**Required actions:**
[1] Answer these questions from the Ebola outbreak article, giving each answer on its own line and marking it with the same letter:
(a) What is the maximum prison term for people caught sheltering Ebola patients under Sierra Leone's new law?
(b) How many people have died so far in the outbreak?
(c) What is the name of the experimental drug given to some people who later recovered?
[2] Using the Ebola outbreak article, explain in one to three sentences why Ivory Coast closed its land borders.
[3] List every country the Ebola outbreak article names as having taken measures similar to Ivory Coast's.

Document extract START

A health worker offers water to a woman with Ebola in Kenema, Sierra Leone, in July 2014. World Health Organization experts say it will take months to bring the outbreak under control. Photo: BBC
Sierra Leone's parliament has passed a new law making it a criminal offence to shelter Ebola patients.
Those caught face up to two years in prison, the justice minister said. The measure still needs to be approved by the president.
Earlier, Ivory Coast closed its land borders to prevent the spread of the deadly Ebola virus on to its territory.
The World Health Organization says the measures - taken by other countries as well - are counterproductive.
So far 1,427 people have died - more than in any other Ebola outbreak.
A man with a placard writing "Ebola go away" in Abidjan on 19 August.
The number of cases now stands at 2,615. The speed and extent of the Ebola outbreak in West Africa are "unprecedented", according to the WHO.
Ivory Coast, the largest economy in francophone West Africa, had previously imposed a ban on flights to and from Sierra Leone, Liberia and Guinea.
"Faced with new outbreak sites and the reactivation of old sites... the Ivorian government decides to close its land borders with sister republics Guinea and Liberia," it said in a statement on Friday.
Gabon, Senegal, Cameroon and South Africa have taken similar measures.
The WHO says travel bans do not work, and that what is needed is more doctors and officials to help trace those infected with Ebola, as well as more mobile laboratories.
On Friday, the WHO's Dr Keiji Fukuda expressed concern over so-called "shadow zones", areas which cannot be reached and where patients are not being detected.
The organisation confirmed 142 new cases of the disease had been reported since 19 August, as well as 77 deaths.
Speaking at a news conference in the Liberian capital Monrovia, Dr Fukuda said combating the disease would take "several months of hard work".
"We haven't seen an Ebola outbreak covering towns, rural areas so quickly and over such a wide area," he added.
Ebola has no known cure but some affected people have recovered after being given an experimental drug, ZMapp. However, supplies are now exhausted.
On Thursday, two US doctors were discharged from hospital after being given the drug, while three Liberian medics are also recovering well.

Document extract END
Information START

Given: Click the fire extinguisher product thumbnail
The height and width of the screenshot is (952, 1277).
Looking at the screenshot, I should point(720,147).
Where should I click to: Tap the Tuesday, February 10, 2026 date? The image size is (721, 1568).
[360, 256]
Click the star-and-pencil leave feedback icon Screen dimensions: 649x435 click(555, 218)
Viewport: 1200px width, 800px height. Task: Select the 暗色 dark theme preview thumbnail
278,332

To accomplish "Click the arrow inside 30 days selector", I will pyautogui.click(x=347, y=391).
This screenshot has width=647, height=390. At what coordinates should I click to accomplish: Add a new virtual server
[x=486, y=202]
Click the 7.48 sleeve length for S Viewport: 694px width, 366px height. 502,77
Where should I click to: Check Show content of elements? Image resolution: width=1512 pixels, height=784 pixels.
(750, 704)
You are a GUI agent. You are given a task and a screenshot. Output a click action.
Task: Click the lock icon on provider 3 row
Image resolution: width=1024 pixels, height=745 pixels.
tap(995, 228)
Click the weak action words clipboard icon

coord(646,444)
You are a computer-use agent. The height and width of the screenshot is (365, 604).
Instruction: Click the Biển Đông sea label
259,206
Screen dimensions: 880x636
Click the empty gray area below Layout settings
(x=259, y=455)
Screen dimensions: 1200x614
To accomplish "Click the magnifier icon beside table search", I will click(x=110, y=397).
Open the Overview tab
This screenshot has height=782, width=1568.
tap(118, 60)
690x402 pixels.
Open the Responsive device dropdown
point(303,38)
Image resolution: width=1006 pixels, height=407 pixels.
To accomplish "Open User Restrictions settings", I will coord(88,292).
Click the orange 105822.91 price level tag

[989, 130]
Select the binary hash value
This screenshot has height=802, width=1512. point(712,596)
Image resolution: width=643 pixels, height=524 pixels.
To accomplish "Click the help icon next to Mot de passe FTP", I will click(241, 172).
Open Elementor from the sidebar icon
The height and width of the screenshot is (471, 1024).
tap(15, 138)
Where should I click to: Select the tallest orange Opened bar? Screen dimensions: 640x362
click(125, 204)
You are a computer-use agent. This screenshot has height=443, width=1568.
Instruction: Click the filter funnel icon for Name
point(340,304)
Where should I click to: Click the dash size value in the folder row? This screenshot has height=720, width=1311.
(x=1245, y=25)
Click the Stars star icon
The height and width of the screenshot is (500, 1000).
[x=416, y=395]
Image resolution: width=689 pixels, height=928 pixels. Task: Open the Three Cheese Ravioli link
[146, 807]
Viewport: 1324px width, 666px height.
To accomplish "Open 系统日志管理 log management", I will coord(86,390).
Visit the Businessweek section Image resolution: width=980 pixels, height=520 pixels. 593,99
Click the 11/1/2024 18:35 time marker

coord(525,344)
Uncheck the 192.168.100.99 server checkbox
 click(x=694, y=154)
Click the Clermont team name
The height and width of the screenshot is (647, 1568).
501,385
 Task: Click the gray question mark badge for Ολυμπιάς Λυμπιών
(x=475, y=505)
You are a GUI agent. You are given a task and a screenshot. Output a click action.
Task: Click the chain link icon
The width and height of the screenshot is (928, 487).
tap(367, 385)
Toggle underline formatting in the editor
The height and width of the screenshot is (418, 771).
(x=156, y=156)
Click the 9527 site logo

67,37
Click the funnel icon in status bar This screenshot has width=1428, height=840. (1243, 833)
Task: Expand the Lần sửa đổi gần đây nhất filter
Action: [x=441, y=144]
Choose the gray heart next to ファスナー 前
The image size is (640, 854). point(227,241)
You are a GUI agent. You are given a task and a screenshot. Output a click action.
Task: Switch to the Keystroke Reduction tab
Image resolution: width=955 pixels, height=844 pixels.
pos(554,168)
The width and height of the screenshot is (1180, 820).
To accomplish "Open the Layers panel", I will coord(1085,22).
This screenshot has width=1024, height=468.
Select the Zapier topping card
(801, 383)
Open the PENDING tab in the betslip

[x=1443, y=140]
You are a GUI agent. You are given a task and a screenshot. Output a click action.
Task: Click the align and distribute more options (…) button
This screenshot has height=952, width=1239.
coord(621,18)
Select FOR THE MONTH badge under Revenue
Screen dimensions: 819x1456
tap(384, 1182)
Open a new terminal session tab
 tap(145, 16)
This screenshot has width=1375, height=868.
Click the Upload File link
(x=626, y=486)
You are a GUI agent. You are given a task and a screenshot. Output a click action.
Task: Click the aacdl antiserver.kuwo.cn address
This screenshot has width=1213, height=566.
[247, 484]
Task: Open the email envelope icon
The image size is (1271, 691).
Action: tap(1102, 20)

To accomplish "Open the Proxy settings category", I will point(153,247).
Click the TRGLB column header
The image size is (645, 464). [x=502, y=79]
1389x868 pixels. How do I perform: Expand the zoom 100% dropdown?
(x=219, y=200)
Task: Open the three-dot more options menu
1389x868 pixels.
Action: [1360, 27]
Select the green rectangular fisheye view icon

Information END

**Responses for each task:**
[1]
(a) Up to two years in prison.
(b) 1,427 people.
(c) ZMapp.

[2] Ivory Coast closed its land borders to prevent the deadly Ebola virus from spreading onto its territory. Its government said it acted because of new outbreak sites and the reactivation of old ones, and it closed the borders with Guinea and Liberia.

[3] Gabon, Senegal, Cameroon, South Africa